4-(1-Chloro-8-methoxy-5H-pyrido[4,3-b]indol-7-yl)-5-ethyl-3-methylisoxazole (8)

This was prepared by coupling 21 and 24 under conditions similar to those used for the preparation of 6. ¹H NMR (300 MHz, MeOD-d4) δ 8.19 (d, 1H, J= 5.7 Hz), 8.08 (s, 1H), 7.49 (d, 1H, J= 5.7 Hz), 7.43 (s, 1H), 3.96(s, 3H), 2.64 (q, 2H, J= 7.5 Hz), 2.34 (s, 3H), 1.12 (t, 3H, J= 7.5 Hz). ESIMS m/z [M+H]+ calcd. = 342.80; found = 342.67.

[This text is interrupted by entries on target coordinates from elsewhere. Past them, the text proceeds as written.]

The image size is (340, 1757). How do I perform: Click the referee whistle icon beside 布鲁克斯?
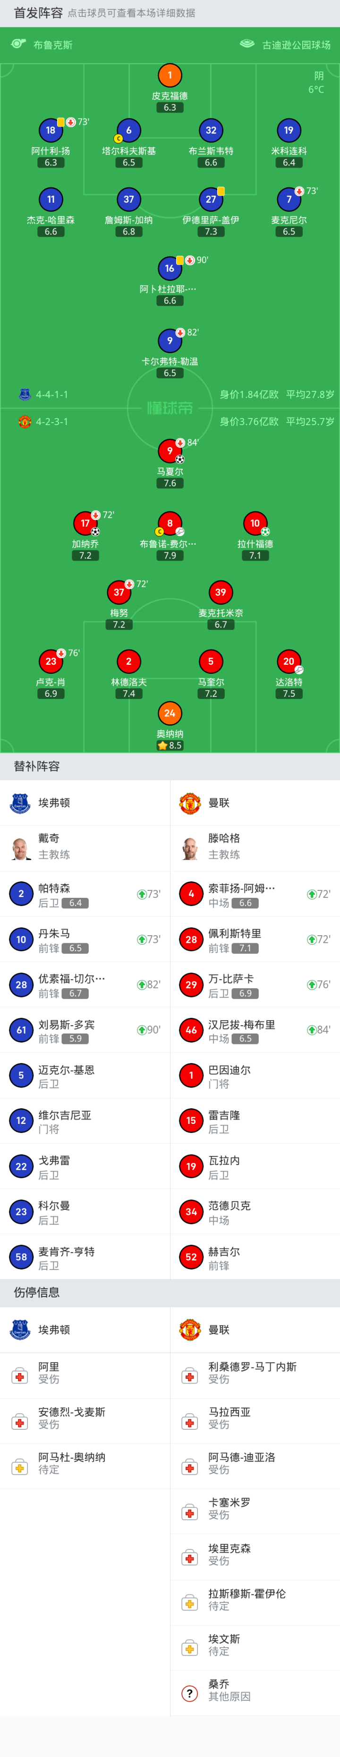click(x=18, y=44)
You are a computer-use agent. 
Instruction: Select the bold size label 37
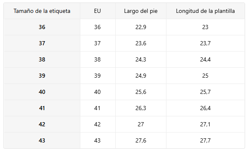click(42, 43)
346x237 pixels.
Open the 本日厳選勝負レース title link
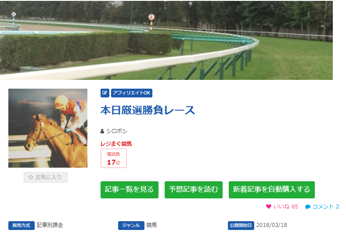(x=148, y=110)
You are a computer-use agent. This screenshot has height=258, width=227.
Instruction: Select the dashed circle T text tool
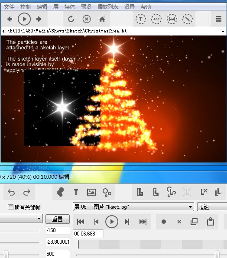[141, 19]
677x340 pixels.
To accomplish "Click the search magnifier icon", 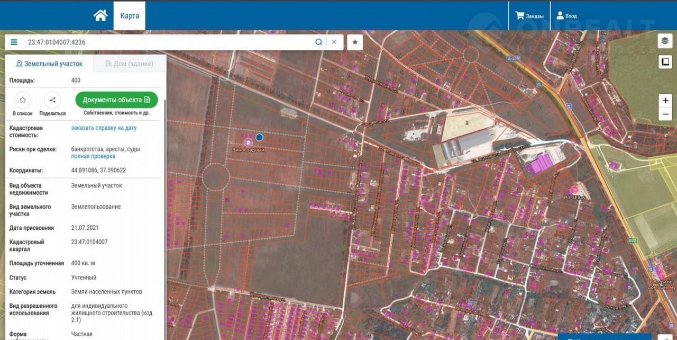I will [x=318, y=42].
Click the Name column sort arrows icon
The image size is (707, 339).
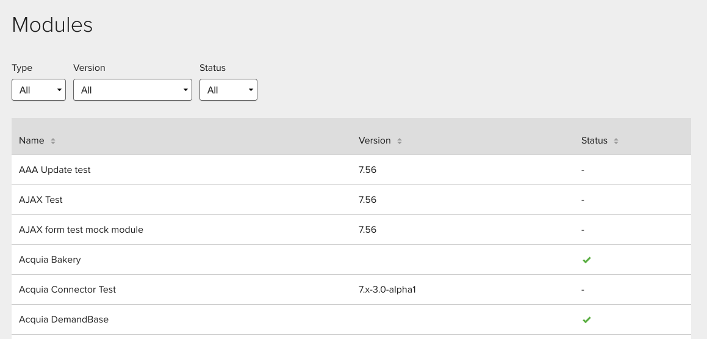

4-(1-Chloro-8-methoxy-5H-pyrido[4,3-b]indol-7-yl)-3,5-diethylisoxazole (9)

This molecule was prepared by coupling 21 and 25 under conditions similar to those used for the preparation of 6. ¹H NMR (300 MHz, DMSO-d6) δ 12.06 (s, 1H), 8.22 (d, 1H, J= 5.7 Hz), 7.96 (s, 1H), 7.52 (d, 1H, J= 5.7 Hz), 7.49 (s, 1H), 3.89 (s, 3H), 2.65 (q, 2H, J= 7.5 Hz), 2.53 (q, 2H, J= 7.5 Hz), 1.15 (t, 3H, J= 7.5 Hz), 1.04 (t, 3H, J= 7.5 Hz). ¹³C NMR (75 MHz, DMSO-d6), δ 169.85, 163.67, 152.08, 145.84, 143.62, 143.55, 133.92, 119.93, 119.20, 116.06, 114.30, 111.86, 106.71, 103.19, 55.71, 18.94, 18.49, 11.81. ESIMS m/z [M+H]+ calcd. = 356.67; found = 356.83.

1-Chloro-7-(3,5-dimethyl-1H-pyrazol-4-yl)-8-methoxy-5H-pyrido[4,3-b]indole (10)

This was prepared by coupling 21 with 26 under conditions similar to those used for the preparation of 6. ¹H NMR (300 MHz, MeOD-d4) δ 8.24 (d, 1H, J= 6.0 Hz), 8.10 (s, 1H), 7.56 (d, 1H, J= 6.0 Hz), 7.49 (s, 1H), 3.97 (s, 3H), 2.31 (s, 6H). ¹³C NMR (75 MHz, MeOD-d4), δ 154.63, 148.56, 145.51, 142.58, 136.32, 122.52, 121.86, 118.63, 118.34, 116.15, 107.94, 105.19, 101.44, 56.69, 10.75. ESIMS m/z [M+H]+ calcd. = 327.79; found = 327.92.

1-Chloro-8-methoxy-7-(1,3,5-trimethyl-1H-pyrazol-4-yl)-5H-pyrido[4,3-b]indole (11)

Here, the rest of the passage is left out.